> _EXERCISE DIRECTIONS_
Please answer these questions from the ham radio article:
(a) How old is the Santa Barbara Amateur Radio Club, and roughly how many members does it have?
(b) Which two emergencies are named as cases where amateur radio stepped in after conventional methods failed?
(c) What does NASA require of the astronauts it sends into space?

> _TEXT SECTION_
§ §

Ham Radios Serve as Powerful Tool During Emergency Outages

Operators say the technology succeeds when conventional methods fail in disaster situations.

Santa Barbara Amateur Radio Club board members Harry Rouse, left, and Bill Talanian and organization president Michael Ditmore gather at the headquarters for the American Red Cross, Santa Barbara County Chapter. (Sonia Fernandez / Noozhawk photo)

Power outages caused by the Gap Fire have disrupted servers, killed routers and shut off televisions. Yet the solution to the recent communications problems may lie in an old technology: ham radio.

“When people are being evacuated, without any electricity, a lot of times all they have is the emergency AM radio,” said Michael Ditmore, president of the Santa Barbara Amateur Radio Club, an 80-year-old organization with about 120 members.

Indeed, where conventional methods have failed in emergency situations, such as the 9/11 terrorist attacks and Hurricane Katrina, amateur radio has stepped in to coordinate rescue and relief efforts. The technology does not depend on power lines that can be destroyed or sites that can overload. Moreover, ham radio operators most likely are experts in the technology and are skilled and passionate about radio communications.

“We’re electronics engineers, really,” Ditmore said. “We’re just a bunch of geeks.”

Geek or no, ham radio operators are as close as your neighbor’s basement and as far as a shuttle in space. Even NASA requires a license in radio operations for the astronauts they send into space. Ham operators range from the newbie with a walkie-talkie to the most sophisticated gearhead who can build his own antennae.

§ §

> _DATA PROVIDED_

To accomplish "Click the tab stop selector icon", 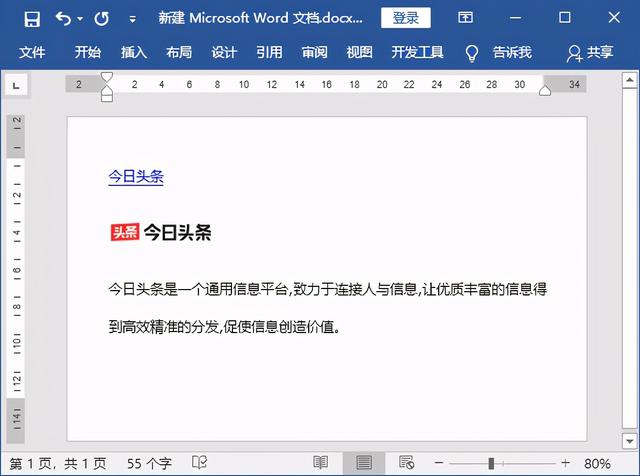I will [x=15, y=87].
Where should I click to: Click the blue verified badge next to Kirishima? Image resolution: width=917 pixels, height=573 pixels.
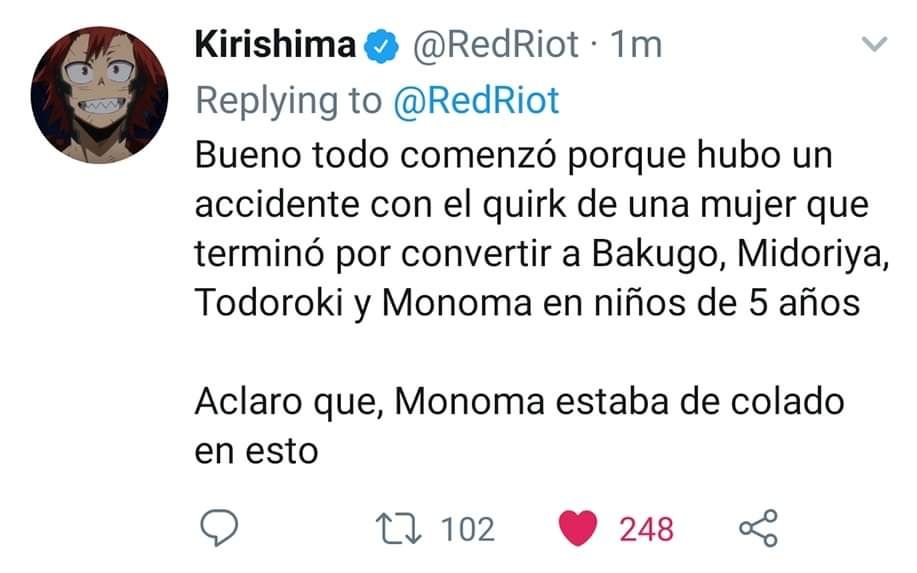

§ §

> _RESULT FOR THIS EXERCISE_
(a) It is 80 years old and has about 120 members.
(b) The 9/11 terrorist attacks and Hurricane Katrina.
(c) A license in radio operations.